POLITAINMENT: POLITIK DAN HIBURAN JADI BURAM

remotivi.or.id
Dewasa ini, dalam dunia politik, kita tidak lagi memilih seseorang karena visi dan kinerjanya. Tetapi, lebih karena kita melihatnya sebagai reinkarnasi dewa. Tanpa cacat dan cela dalam setiap tindak tanduk kehidupannya. Maka, secara tidak langsung, kita telah bertransformasi menjadi seorang fans yang begitu memuja idolanya. P. David Marshall (1997) menyatakan, Dalam politik, seorang pemimpin harus menjelma menjadi harapan partai, rakyat dan negara. Dalam ranah hiburan, seorang selebritis harus menjelma menjadi harapan audiensnya. Namun, dalam konteks politainment yang kini marak terjadi dalam industri penyiaran kita menjadikan batasan antara politik dan hiburan menjadi kabur. Lantas, politisi kita pun menjadi tak berbeda dengan selebritis, yang menjadi perwujudan dari ekspektasi fans-nya.

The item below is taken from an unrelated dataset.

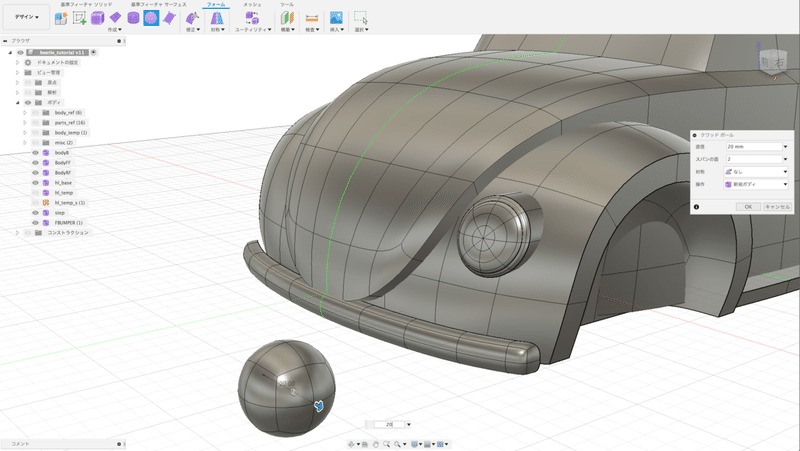Hide the bodyB body via eye icon

pyautogui.click(x=35, y=153)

Selain itu, tayangan politainment yang terlaluini, apalagi di zaman hingar-bingar kepo yang tak terhindarkan, merugikan masyarakat maupun politisi itu sendiri. Dimana politisi yang diberitakan tidak lagi memiliki privatisasi dalam hidupnya. Sehingga, yang tersisa hanyalah ketelanjangan saja di mata publik, karena sudah terlanjur dilucuti semuanya demi memenuhi rasa penasaran publik. Sementara, bagi masyarakat sendiri menjadikan mereka subjektif dalam menilai politisi idolanya. Karena masyarakat sudah terlanjur tertipu dengan tampilan semu politisi tersebut, yang telah dikonstruksi sedemikian rupa oleh media. Sehingga, seolah-olah seorang politisi yang tampaknya merakyat, gagah, adil dan berbeda dari kebanyakan politisi busuk memang benar adanya.
Walhasil, kita tidak lagi memilih politisi yang sesungguhnya. Karena kita telah memilih berdasarkan kesukaan dan perasaan subjektif belaka, yang terus-menerus digemborkan oleh media melalui politainment-nya. Sudah seyogyanya kita memilih politisi secara objektif dan media penyiaran punya tanggung jawab untuk itu. Sekian.